WHAT IS EXPECTED: What is needed is every line of the material that contains "agent".

━━━━━ RECORD EXCERPTS ━━━━━

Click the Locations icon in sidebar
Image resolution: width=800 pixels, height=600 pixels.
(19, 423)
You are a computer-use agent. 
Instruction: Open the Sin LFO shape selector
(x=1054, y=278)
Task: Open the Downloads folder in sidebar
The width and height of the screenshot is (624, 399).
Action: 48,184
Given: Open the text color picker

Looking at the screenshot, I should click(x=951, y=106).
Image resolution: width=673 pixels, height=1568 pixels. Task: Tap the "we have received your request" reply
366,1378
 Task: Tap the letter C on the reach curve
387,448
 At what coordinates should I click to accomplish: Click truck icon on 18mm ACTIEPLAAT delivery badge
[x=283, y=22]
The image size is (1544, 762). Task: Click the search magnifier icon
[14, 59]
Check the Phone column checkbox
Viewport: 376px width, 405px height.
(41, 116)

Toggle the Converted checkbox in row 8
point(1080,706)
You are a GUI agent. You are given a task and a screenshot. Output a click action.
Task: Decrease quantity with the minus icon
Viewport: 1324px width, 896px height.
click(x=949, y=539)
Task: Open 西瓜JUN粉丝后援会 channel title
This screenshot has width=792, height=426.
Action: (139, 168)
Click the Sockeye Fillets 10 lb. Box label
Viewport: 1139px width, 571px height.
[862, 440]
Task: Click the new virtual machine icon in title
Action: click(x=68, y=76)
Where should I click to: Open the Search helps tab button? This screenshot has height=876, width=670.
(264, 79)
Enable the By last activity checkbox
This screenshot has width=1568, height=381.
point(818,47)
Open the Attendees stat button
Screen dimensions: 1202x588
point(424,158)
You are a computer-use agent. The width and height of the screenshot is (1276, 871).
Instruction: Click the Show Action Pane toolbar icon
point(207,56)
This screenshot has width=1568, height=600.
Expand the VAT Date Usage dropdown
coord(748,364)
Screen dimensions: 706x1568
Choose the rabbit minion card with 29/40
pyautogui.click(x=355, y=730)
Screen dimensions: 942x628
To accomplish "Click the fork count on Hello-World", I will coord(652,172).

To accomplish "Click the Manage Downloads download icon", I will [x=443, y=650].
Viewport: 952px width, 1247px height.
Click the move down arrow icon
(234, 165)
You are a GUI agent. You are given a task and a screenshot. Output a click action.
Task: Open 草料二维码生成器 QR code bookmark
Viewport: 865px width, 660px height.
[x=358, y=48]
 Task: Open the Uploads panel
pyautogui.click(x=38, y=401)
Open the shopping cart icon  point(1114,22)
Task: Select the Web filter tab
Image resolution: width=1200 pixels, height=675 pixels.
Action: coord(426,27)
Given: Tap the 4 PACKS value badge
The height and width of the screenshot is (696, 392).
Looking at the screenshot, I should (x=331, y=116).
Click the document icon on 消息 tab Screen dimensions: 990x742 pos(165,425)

━━━━━

RESPONSE BELOW:
You are a computer-use agent. 
You are a GUI agent. You are given a task and a screenshot. Output a click action.
You are a computer-use agent. The width and height of the screenshot is (1276, 871).
You are a GUI agent. You are given a task and a screenshot. Output a click action.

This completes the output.